It was a stunning “you’ve got to be kidding” moment.

Scanning the Sunday Spokesman-Review before settling in for a deeper read I caught the headline on the election endorsement editorial. “With misgivings, vote for Trump, Inslee.”

There is no point dissecting the actual editorial. It is despicable, a badly structured, badly written mess that does nothing to reconcile its contradictory recommendations for an electorate that cannot be persuaded one way or another at this late date.

Furthermore, it is an insult directed by the boss, publisher Stacey Cowles, to the hard-working journalists he employs, journalists the president considers enemies of the people.

To date, only two U.S. newspapers have endorsed Trump – The Spokesman-Review and the notorious Las Vegas Review-Journal owned by the GOP mega-donor Sheldon Adelson. The most conservative paper in the country, the New Hampshire Union Leader, has endorsed Joe Biden, the first endorsement of a Democratic presidential candidate in 100 years.

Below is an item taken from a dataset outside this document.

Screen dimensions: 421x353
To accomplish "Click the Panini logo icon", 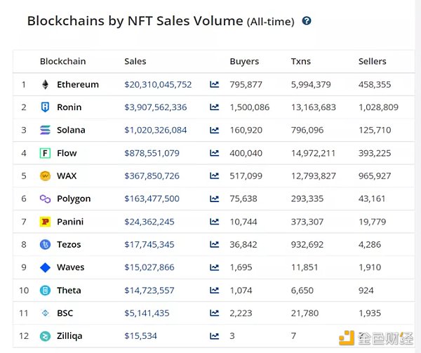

Still, it might be helpful to discuss the process that led to the SR’s Trump endorsement in light of the way things used to work when the paper actually had a process.

As editor of the paper from 2002 to 2008, I served on the editorial board. The board included the owner/publisher, Stacey Cowles, the editorial editor, the news-side editor, and two or three editorial writers. In my time, I worked with two editorial editors, John Webster and Doug Floyd. Both were exemplary journalists whose views were shaped by a deep understanding of issues and facts. John tended to be more conservative, Doug a touch more liberal. But in these times both would be considered like-minded moderates.

The editorial writers represented a wider range of views, but over time tended to be more liberal. Gary Crooks, who became editorial editor after I left and who was eventually laid off, was unapologetically liberal. He worked with Lisa Brown to defeat Cathy McMorris-Rodgers in 2018.

Ethically, I was obligated to keep my political views separate from my responsibility as editor of the news sections. But I tended to be a liberal voice.

The board’s composition often put it at odds with Cowles. Especially during election season, the board would engage in what we might politely call “robust” debates before settling on an endorsement and even then, only following extensive interviews with the candidates or their representatives.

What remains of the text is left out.